CDC: Antidepressants most prescribed drugs in U.S.

"Doctors are now medicating unhappiness," said Dworkin. "Too many people take drugs when they really need to be making changes in their lives."

The most sensible thing I've read all morning.

Read the rest.

4 comments:

Anonymous said...

Amen! I was so pleased to see this article on CNN too. The only thing missing was the number of Americans currently on anti-depressants.
Shannon

Anonymous said...

"She added that 25 percent of adults will have a major depressive episode sometime in their life, as will 8 percent of adolescents. "Those are remarkably high numbers," Posner said."


Those seem like surprisingly low numbers, in my uneducated opinion.

Bonnie said...

Stephanie - the reason the numbers are cited as "high" is because a "major" depressive episode is defined as one that could land someone in a hospital or cause them to attempt suicide. If you think about one in every four people having that happen, that really is a huge number. And for 1 in 12 high schoolers to feel that way is ridiculous - kids aren't supposed to feel the sort of burdens that would make them want to die. It just goes to show that people are focusing on the wrong things...treatment of symptoms, rather than a solution to the actual problem.

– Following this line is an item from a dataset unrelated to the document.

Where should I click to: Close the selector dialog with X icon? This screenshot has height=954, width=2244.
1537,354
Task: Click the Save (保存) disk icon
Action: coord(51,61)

Randy - I've been saying this for YEARS. As someone who's been clinically depressed almost her whole life, I've recognized that, most times, my attitude defines how I deal with things way more than any pill ever could. People just don't want to accept responsibility. They want an easy out.

Anonymous said...

Squeaky Wheel, that makes a lot of sense. Perhaps the article should have given the definition of a major depressive episode (Still, when you consider “over the course of their lifetime”, 25% and 8% don’t seem surprisingly large. But, again, I know nothing of psychology or statistics, so I’m just babbling).

Furthermore, it seems that just by putting the sidebar in the article, they are perpetuating the acceptance of medicating normal everyday life. It seems like, save actual suicide attempts, the description in the sidebar would fit more people than not more often than not (which is exactly what many say the pharmaceutical companies want).